Dans son livre, réédité aux éditions Points dans une édition actualisée au mois de février, la journaliste rapporte que son épouse, en 2022, a raconté aux enquêteurs que François Vérove « ne se cachait pas ».

C’est elle, d’ailleurs, qui leur a confié que son défunt compagnon avait tenté sa chance chez Nagui, il y a quelques années. « Le Grêlé » se sentait-il tellement peu en danger qu’il n’a pas tremblé, en montrant sa tête à une heure de si grande écoute ? Ou était-ce une façon d’en finir, pour lui ? « Non, pas du tout !, tranche Patricia Tourancheau. Il ne voulait pas en finir, non. Il était bien tranquille dans son coin, pendant trente-trois ans, ce n’était pas pour se faire prendre… Il avait tout simplement un sentiment d’impunité. Il se sentait intouchable. »

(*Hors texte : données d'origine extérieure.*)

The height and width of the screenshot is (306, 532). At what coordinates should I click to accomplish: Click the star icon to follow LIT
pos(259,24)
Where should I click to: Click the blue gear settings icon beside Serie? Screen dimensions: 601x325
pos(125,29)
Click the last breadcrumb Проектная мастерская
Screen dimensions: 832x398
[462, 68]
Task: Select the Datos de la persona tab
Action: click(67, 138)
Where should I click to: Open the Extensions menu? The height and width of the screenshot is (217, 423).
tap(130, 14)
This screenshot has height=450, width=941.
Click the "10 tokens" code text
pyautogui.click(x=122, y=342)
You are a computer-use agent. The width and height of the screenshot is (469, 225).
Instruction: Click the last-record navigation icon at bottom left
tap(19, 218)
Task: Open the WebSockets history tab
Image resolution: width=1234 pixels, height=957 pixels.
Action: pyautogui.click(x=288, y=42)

« Il pousse le bouchon jusqu’à aller chez Nagui ! »

Et d’ailleurs, poursuit l’auteure, « son visage, sa corpulence… Il avait vraiment changé depuis 1986 ou 1987 ». Il n’était plus « le Grêlé », le surnom qu’on lui a donné, après qu’un proche d’une victime a décrit sa peau comme granuleuse. « Il était certain de ne pas pouvoir être reconnu », assure l’auteure de Le Grêlé : Le tueur était un flic.

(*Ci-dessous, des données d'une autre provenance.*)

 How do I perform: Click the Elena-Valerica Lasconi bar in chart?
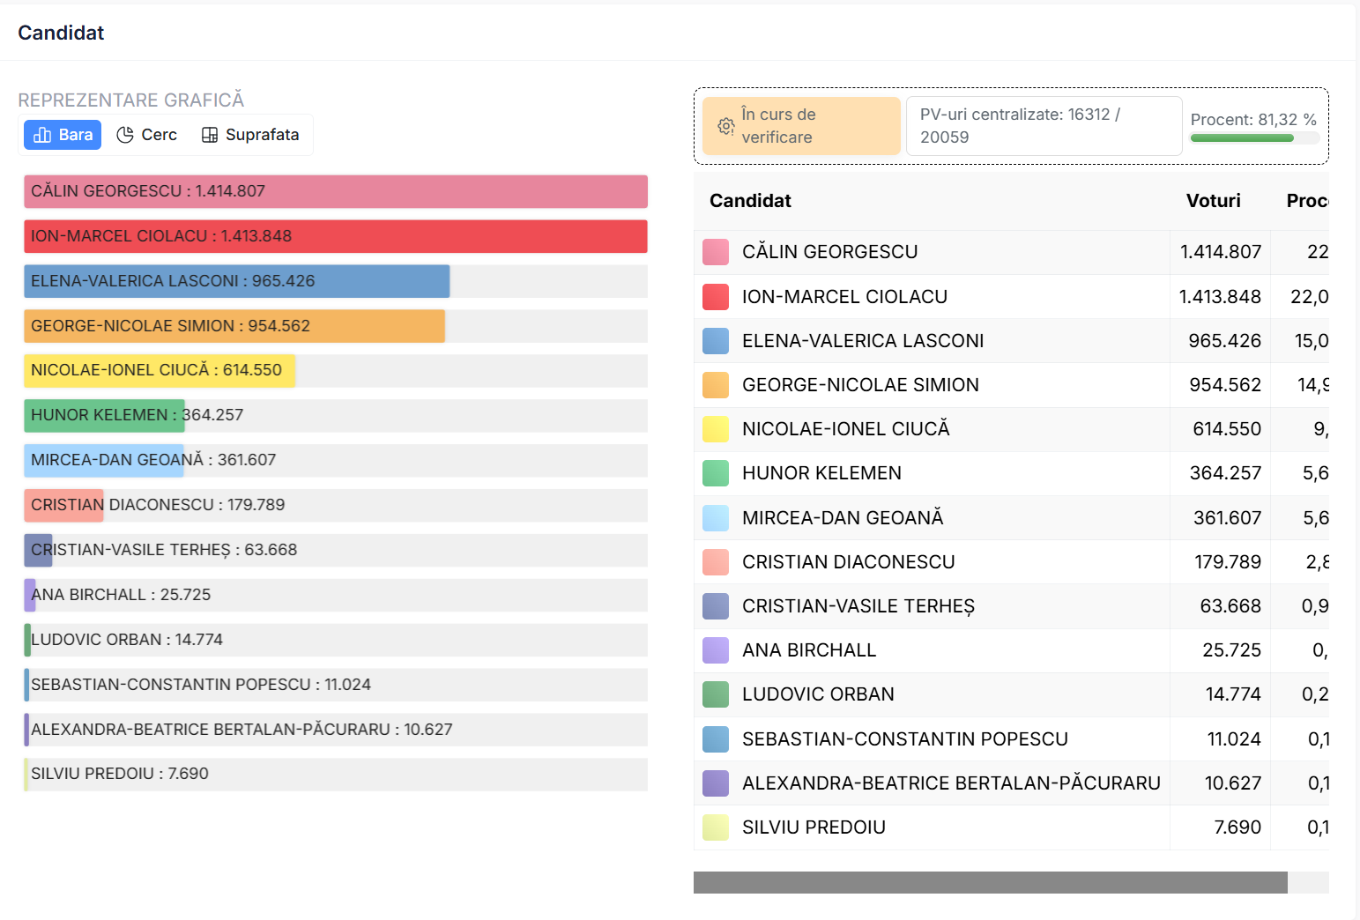236,281
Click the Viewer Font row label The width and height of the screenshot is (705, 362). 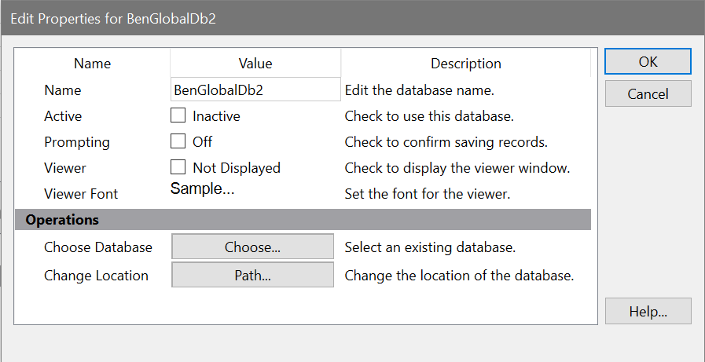pyautogui.click(x=81, y=193)
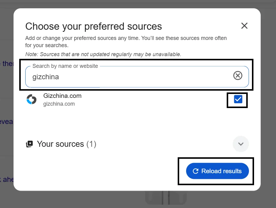Click the gizchina.com domain text
This screenshot has height=208, width=276.
[59, 104]
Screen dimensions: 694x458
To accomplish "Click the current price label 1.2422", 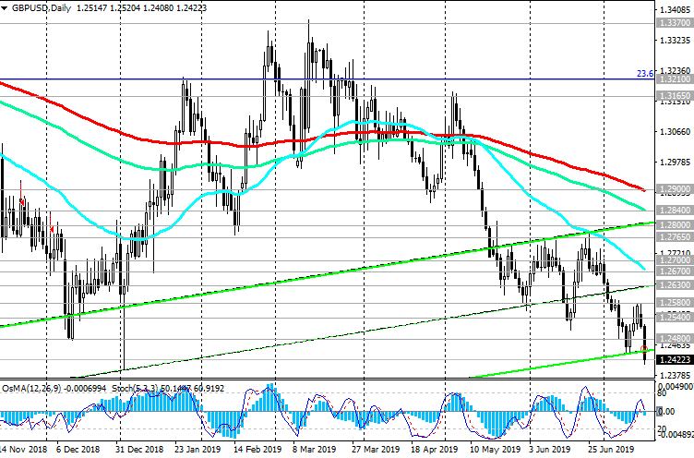I will click(x=674, y=360).
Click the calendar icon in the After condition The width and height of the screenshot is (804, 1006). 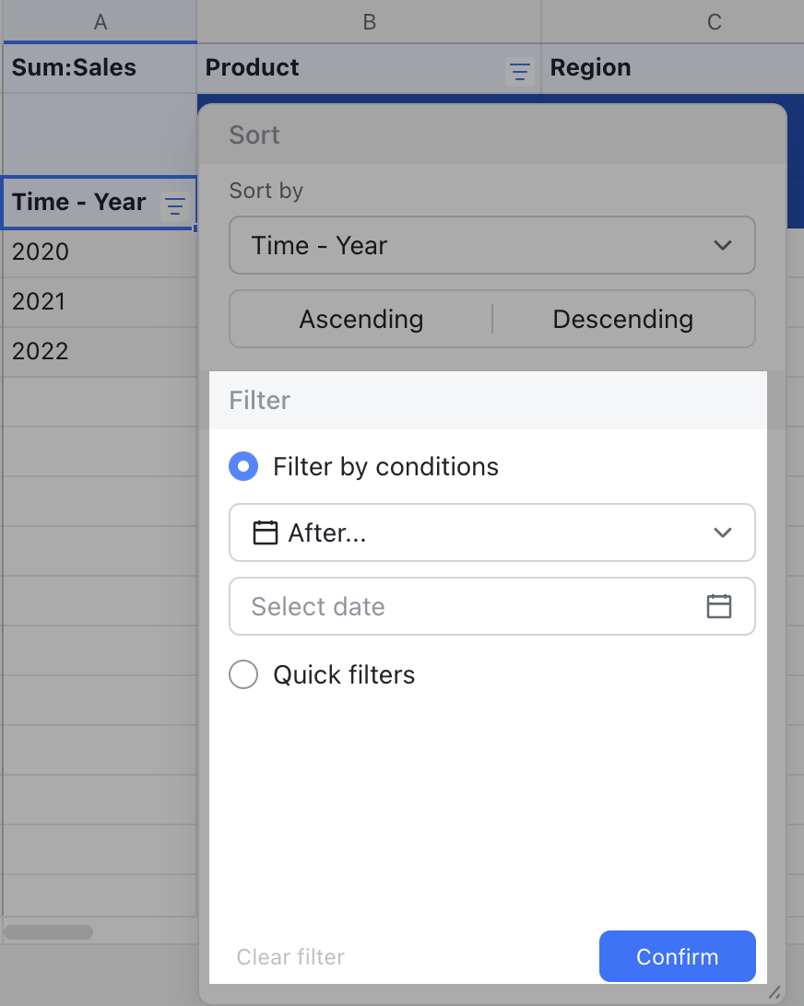264,532
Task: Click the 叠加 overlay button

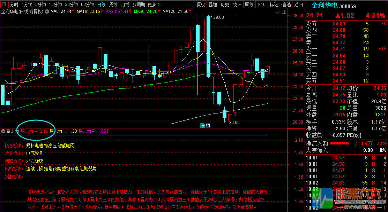Action: 212,5
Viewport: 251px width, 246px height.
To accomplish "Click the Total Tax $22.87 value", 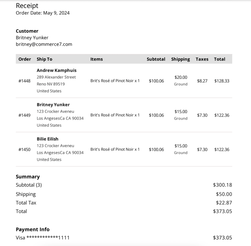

« Il était à la retraite. Il était le bon papi, il trimbalait ses petits-enfants dans une carriole à vélo, du côté de la Grande-Motte, confie-t-elle. Il était élu à Prades-le-Lez. Il avait une vie sociale, une vie publique. Ce n’était pas un ermite. Mais bon, là, il pousse le bouchon jusqu’à aller chez Nagui ! C’est gonflé, quand même. C’est vraiment gonflé. »

Le psychologue et expert judiciaire Mickaël Morlet-Rivelli était « très étonné », mercredi, du buzz que le dévoilement de cet extrait de « Tout le monde veut prendre sa place » a suscité. « Je ne vois pas ce qu’il y a d’extraordinaire, confie-t-il à 20 Minutes. Pourquoi se sentirait-il menacé ? Il n’y a pas de poursuites. » Oui, poursuit cet expert, « un tueur en série peut avoir une vie comme Monsieur Tout-le-Monde. Michel Fourniret menait une vie normale. Emile Louis conduisait des bus. »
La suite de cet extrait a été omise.